Can You ID This Tenor Saxophone?
Can You ID This Tenor Saxophone?

Can You ID This Tenor Saxophone?

Mal-2 and I have been doing a back and forth about the tenor sax being played by the street busker in Sydney, Australia in my post from a couple of days ago. Mal-2 was wondering if the sax was a Dolnet M70. That got me thinking about this photo I came across a few months ago by mckros.

Ukrainian Military Man With Sax

ukranian-military-band

    Photography by mckros. Source: Flickr

I thought this sax was interesting. We don’t have a lot of info on Soviet era saxophones, and unless this is one of the old B&S or Weltklang horns (which I suppose it might be), I wonder if it wouldn’t be a Russian sax. Anyone know the pedigree of this tenor sax?

…this is just my blog. My “real” website is www.bassic-sax.info. If you’re looking for sax info, you should check it out too.There’s lots there!

6 Comments

  1. Shetha

    I just had a look at the larger version on flickr, and I can see the B&S logo on the bell. The left hand pinky keys also match my B&S exactly (pre-unification – blue label).

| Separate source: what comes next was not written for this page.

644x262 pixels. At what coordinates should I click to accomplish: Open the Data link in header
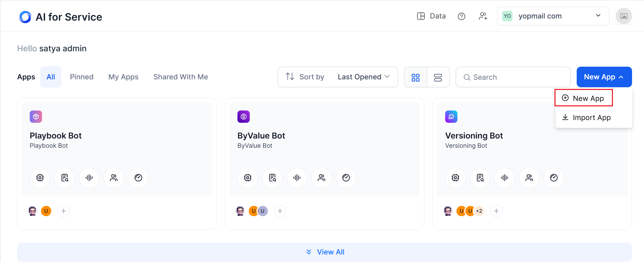(431, 16)
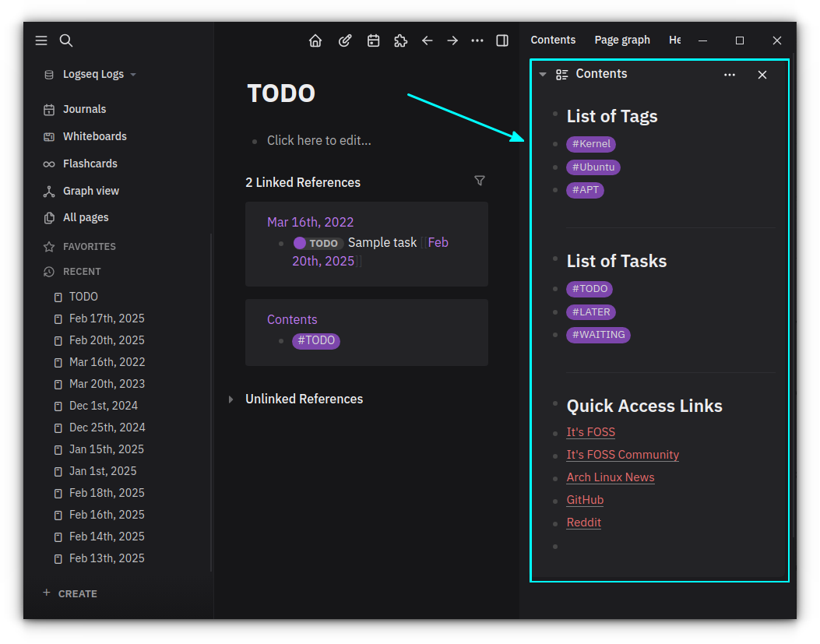The width and height of the screenshot is (820, 644).
Task: Open the It's FOSS Community link
Action: pyautogui.click(x=622, y=455)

That would be what I’d say this one is.

    1. You’re right! It is a Blue Label B&S horn. Mystery solved. Thank you.

      BTW, was that yours on eBay a couple of weeks ago? It’s a very pretty horn. Like the one that the dealer in the Seattle region sold a short while ago, yours too has all the orignal pieces, and then some. I loved the extra pad set that came with it. I think there were some other things included as well, I just can’t remember them off the top of my head.

  2. Yeah, perhaps it’s about as exotic as a Vespro or other Asian horn. (Although it doesn’t have double arms on the low C key, so the Goodson lineage is kinda’ ruled out.) I was hoping for something more interesting than Asian though. Perhaps I’m just a wishful dreamer. 😕

  3. Mal-2

    It’s definitely a looker, but only the guy holding it could tell us if it’s a cooker. 🙂

    I also note the way the lyre holder is integrated into the neck tenon clamp, which is the way the current crop of Chinese horns seem to be doing it. They’re not alone in this by any means, it’s just another data point suggesting this is a relatively recent horn.

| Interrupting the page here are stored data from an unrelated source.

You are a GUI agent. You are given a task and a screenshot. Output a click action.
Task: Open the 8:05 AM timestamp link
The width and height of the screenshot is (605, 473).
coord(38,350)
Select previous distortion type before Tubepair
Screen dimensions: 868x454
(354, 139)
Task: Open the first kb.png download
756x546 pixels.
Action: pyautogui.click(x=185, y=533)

    I prefer the lyre holder being of this style — there’s no post to worry about being bumped, twisted, or torn off, and it has a minimal profile. The only bad part is that it might put the music up in a player’s face to a degree that they can’t see where they’re marching, but that’s what lyre bending is for. 🙂

  4. In my mind it looked too new to be a Weltklang, so I was thinking B&S. I’m not very familiar with the models before the Medusa, and the lyre blocks one from seeing anything that might be on the neck (logo wise I mean) so it’s hard to tell from that.

    I would suppose that Russia, or some of the other countries of the former USSR, would have smaller cottage industry-type shops, that might be producing saxophones on a small scale.

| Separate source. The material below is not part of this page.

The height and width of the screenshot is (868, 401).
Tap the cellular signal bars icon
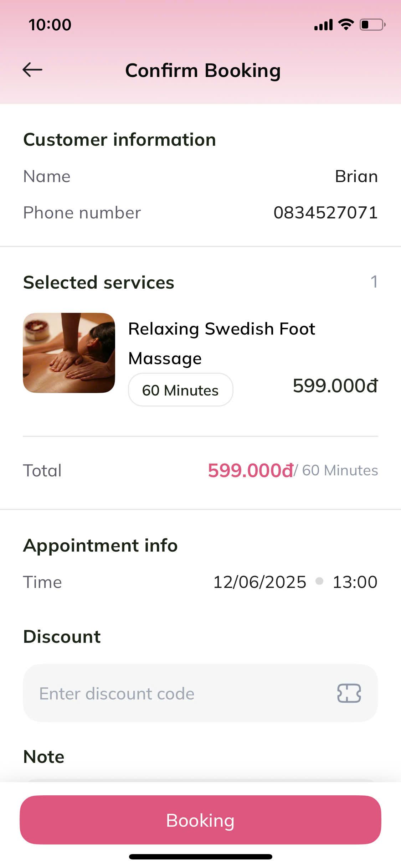[323, 25]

    The sax definitely has that post Mark VI look to it. Maybe one of the guys from SOTW would know. There’s a fellow from the Ukraine on the board. I should send him a PM. Although I remember him as a vintage horn enthusiast, perhaps he will know what the military might have access to in his country.

  5. Mal-2

    That’s a modern horn, judging by the condition and the feature set (high F#, tilting spatula, LH pinky cluster axles where they should be). I don’t know how many of these appeared on Soviet Bloc instruments, but my guess would be that this horn is too recent to be of Eastern European origin (unless it’s an Amati).